Borrelia burgdorferi, an extracellular pathogen, circumvents osteopontin in inducing an inflammatory cytokine response.

A classic proinflammatory T helper cell type 1 (TH1) response directed against intracellular pathogens includes the cytokine osteopontin, which acts predominantly on macrophages, where it induces the secretion of interleukin (IL)-12 and suppresses the secretion of IL-10. As cell-mediated immune responses play an important role in the resistance to Lyme arthritis, a manifestation of infection by the extracellular pathogen Borrelia burgdorferi, we tested the hypothesis that osteopontin may be required to induce T(H)1 responses and inflammation. The role of osteopontin was tested in vivo and using ex vivo macrophages in B6129F3 mice susceptible to experimental Lyme arthritis.
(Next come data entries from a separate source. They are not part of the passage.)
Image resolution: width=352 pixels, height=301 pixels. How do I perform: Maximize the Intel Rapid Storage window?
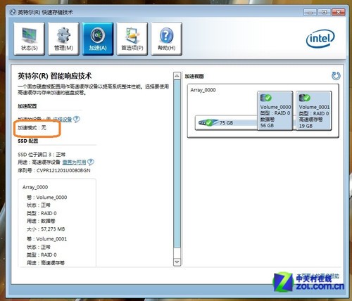coord(325,12)
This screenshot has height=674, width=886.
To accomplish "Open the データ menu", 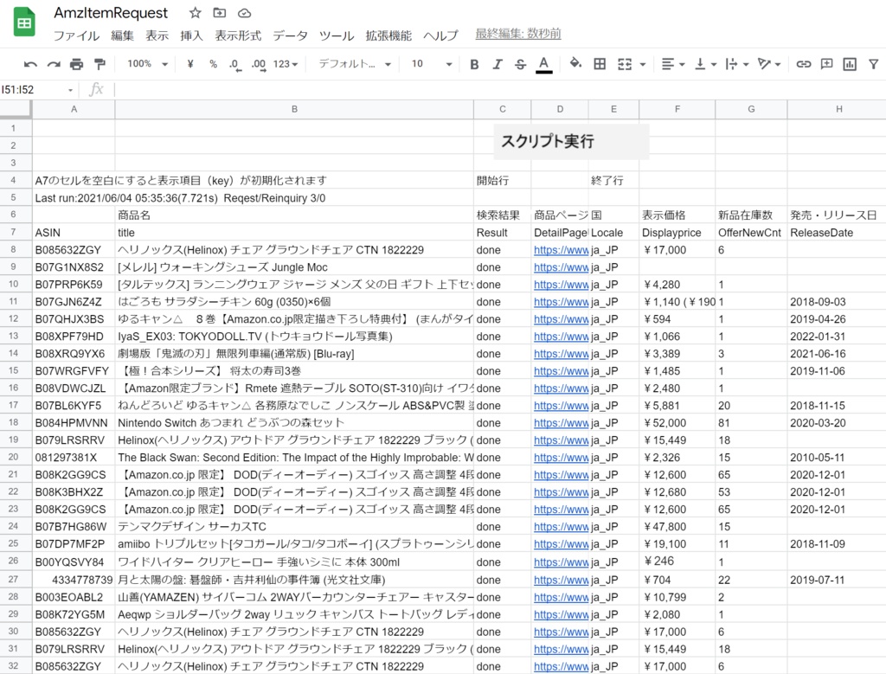I will click(291, 35).
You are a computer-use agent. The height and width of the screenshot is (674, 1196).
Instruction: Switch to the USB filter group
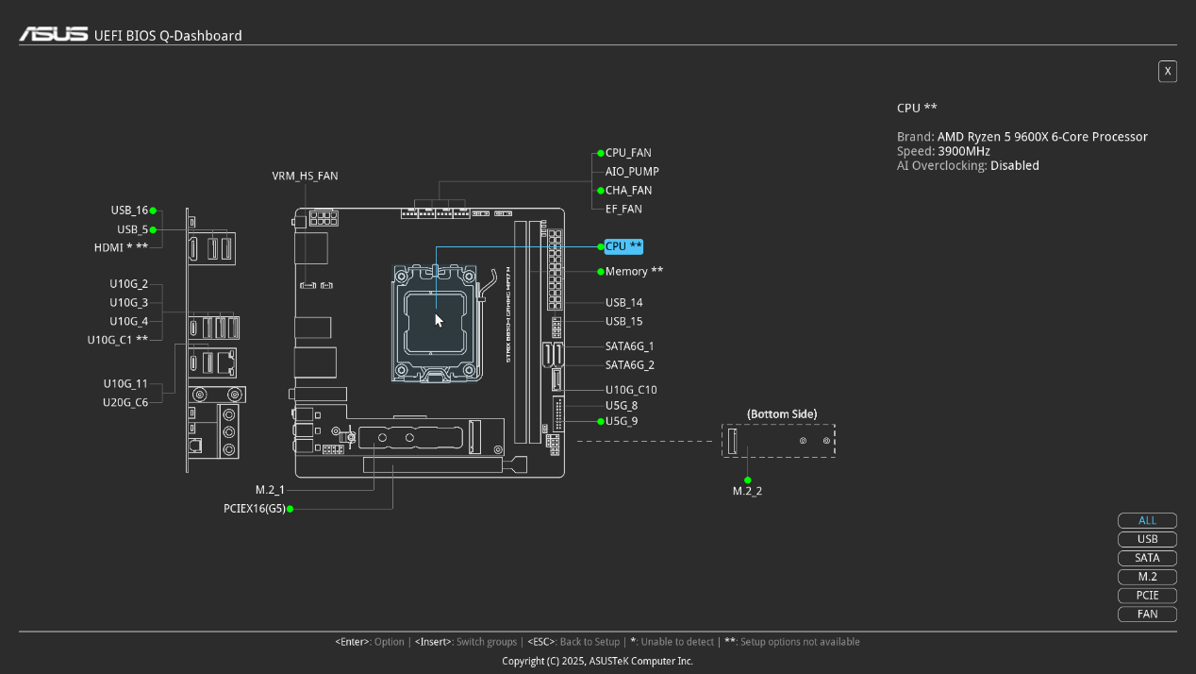click(1147, 539)
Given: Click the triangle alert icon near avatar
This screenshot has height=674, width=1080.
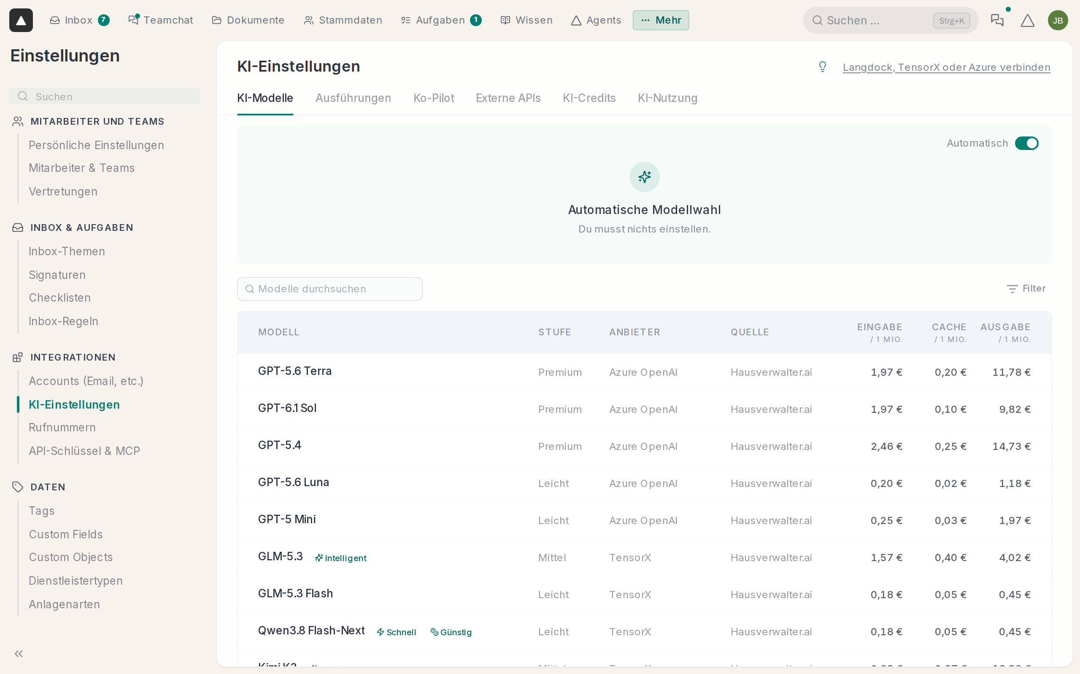Looking at the screenshot, I should point(1027,20).
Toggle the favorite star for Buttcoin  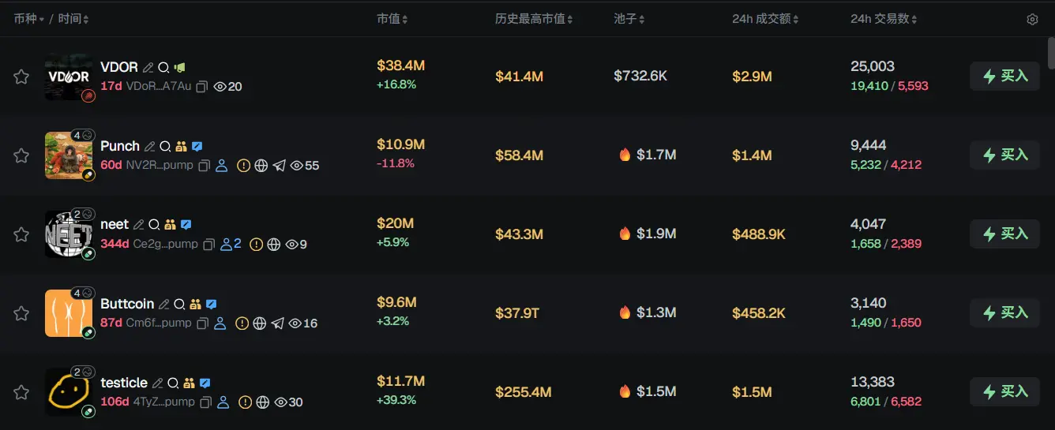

Mice of this genetic background and those fully backcrossed to C57BL/6, which lacked osteopontin expression (spp1-/-), were as susceptible to B. burgdorferi-induced arthritis as littermate controls. Furthermore, equal numbers of spirochetes, as measured by quantitative polymerase chain reaction of the B. burgdorferi gene recA in spp1-/- and B6129F3 wild-type littermates, suggested that susceptibility to infection was not dependent on this cytokine. Neither of the B6129F3 parental mouse strains lacked the ability to secrete osteopontin. spp1-/- mice and controls had immunoglobulin G2 titers, suggestive of a TH1 response. B. burgdorferi was able to directly stimulate the secretion of the proinflammatory cytokines IL-12 and tumor necrosis factor alpha from wild-type and spp1-/- macrophages alike. These results indicate that the usually critical role of osteopontin in the induction of cellular immune responses to intracellular pathogens was circumvented by the ability of the extracellular pathogen B. burgdorferi to induce macrophages directly to produce proinflammatory cytokines.